## Action item
Your response should be the lines from the one containing "Instruction: Click the open" through the end of the material, copied exactly and with nothing added.

## Data supplied
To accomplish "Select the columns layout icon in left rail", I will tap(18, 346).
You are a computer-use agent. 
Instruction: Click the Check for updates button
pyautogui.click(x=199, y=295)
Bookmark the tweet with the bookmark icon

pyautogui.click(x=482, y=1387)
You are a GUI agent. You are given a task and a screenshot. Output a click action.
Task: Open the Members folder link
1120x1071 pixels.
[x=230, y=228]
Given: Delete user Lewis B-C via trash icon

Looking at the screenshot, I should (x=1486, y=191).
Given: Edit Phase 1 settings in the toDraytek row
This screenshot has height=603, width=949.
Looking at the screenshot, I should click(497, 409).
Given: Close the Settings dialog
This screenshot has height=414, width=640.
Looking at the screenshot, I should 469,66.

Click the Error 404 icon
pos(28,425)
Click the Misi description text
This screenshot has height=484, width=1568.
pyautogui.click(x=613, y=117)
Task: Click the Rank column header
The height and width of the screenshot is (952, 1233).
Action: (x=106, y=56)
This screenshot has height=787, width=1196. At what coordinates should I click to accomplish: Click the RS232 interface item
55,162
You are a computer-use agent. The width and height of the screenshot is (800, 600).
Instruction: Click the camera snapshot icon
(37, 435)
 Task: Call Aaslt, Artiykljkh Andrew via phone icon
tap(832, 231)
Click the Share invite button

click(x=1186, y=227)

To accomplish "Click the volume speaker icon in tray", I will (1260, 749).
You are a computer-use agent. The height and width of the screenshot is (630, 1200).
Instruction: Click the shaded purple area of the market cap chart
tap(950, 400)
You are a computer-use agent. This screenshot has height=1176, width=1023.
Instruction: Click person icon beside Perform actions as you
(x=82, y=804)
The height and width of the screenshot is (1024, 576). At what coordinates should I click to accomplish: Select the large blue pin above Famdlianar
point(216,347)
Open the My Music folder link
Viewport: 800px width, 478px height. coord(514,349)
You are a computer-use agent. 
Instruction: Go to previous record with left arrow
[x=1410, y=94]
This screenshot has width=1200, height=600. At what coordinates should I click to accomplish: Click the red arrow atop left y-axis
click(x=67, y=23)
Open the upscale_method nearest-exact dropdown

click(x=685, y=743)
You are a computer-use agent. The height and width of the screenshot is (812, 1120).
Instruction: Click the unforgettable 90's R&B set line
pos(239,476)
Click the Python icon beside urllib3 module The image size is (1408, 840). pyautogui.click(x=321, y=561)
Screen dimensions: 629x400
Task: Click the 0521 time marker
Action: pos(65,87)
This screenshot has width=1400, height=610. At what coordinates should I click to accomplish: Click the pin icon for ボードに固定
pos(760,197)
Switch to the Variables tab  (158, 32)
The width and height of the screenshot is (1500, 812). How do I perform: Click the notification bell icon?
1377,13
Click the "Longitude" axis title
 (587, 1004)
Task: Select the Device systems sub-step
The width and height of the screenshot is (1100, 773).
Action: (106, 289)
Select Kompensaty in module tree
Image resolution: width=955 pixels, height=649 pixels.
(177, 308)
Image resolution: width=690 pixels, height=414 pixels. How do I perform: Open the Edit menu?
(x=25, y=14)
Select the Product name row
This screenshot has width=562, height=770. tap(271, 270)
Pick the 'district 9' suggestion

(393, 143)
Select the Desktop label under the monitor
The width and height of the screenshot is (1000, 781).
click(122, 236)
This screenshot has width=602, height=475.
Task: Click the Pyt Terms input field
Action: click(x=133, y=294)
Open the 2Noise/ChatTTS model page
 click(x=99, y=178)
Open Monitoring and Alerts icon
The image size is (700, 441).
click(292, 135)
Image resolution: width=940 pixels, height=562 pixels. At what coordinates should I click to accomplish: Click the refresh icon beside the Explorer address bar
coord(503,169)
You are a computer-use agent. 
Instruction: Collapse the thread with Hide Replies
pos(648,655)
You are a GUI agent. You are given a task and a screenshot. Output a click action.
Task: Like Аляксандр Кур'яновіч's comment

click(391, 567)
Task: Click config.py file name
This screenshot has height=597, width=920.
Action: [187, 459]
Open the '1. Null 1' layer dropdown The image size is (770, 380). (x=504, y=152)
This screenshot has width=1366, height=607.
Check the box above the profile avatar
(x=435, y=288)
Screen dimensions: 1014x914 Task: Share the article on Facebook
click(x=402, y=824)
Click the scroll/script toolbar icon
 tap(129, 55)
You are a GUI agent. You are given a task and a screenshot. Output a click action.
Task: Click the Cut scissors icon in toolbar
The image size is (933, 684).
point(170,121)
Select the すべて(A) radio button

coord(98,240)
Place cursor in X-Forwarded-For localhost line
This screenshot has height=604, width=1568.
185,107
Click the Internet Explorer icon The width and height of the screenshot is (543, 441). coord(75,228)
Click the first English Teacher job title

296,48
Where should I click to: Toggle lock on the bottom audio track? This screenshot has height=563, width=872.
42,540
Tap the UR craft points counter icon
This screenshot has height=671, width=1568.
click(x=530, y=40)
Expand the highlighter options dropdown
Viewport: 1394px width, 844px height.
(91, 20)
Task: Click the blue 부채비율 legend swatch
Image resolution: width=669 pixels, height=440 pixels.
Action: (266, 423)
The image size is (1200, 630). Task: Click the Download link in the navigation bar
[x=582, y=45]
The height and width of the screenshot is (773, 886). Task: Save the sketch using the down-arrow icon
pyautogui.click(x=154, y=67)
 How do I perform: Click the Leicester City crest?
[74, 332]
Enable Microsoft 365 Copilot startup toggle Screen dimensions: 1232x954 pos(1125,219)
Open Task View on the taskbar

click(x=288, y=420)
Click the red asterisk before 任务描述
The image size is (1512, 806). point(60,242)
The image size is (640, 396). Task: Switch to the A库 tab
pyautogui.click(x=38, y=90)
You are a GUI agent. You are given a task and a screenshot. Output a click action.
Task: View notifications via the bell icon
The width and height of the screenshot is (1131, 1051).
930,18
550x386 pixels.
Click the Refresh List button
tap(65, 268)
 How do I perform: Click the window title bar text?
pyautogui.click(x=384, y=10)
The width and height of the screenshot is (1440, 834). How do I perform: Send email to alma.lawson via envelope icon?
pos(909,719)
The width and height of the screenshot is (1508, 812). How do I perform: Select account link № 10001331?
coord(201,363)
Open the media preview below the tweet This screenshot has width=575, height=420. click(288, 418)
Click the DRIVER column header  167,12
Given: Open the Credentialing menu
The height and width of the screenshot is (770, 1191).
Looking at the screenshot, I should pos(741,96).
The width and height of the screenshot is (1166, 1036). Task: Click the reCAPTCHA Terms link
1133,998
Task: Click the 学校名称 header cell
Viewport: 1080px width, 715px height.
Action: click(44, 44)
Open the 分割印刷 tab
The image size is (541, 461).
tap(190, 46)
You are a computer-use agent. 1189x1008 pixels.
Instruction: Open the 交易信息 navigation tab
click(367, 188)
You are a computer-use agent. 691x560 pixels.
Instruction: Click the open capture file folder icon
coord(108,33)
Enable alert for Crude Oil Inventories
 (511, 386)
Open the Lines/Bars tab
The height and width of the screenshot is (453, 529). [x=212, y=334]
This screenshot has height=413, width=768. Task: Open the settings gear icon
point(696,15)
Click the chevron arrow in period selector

## Exercise result
Instruction: Click the open capture file folder icon
coord(108,33)
Enable alert for Crude Oil Inventories
 (511, 386)
Open the Lines/Bars tab
The height and width of the screenshot is (453, 529). [x=212, y=334]
This screenshot has height=413, width=768. Task: Open the settings gear icon
point(696,15)
Click the chevron arrow in period selector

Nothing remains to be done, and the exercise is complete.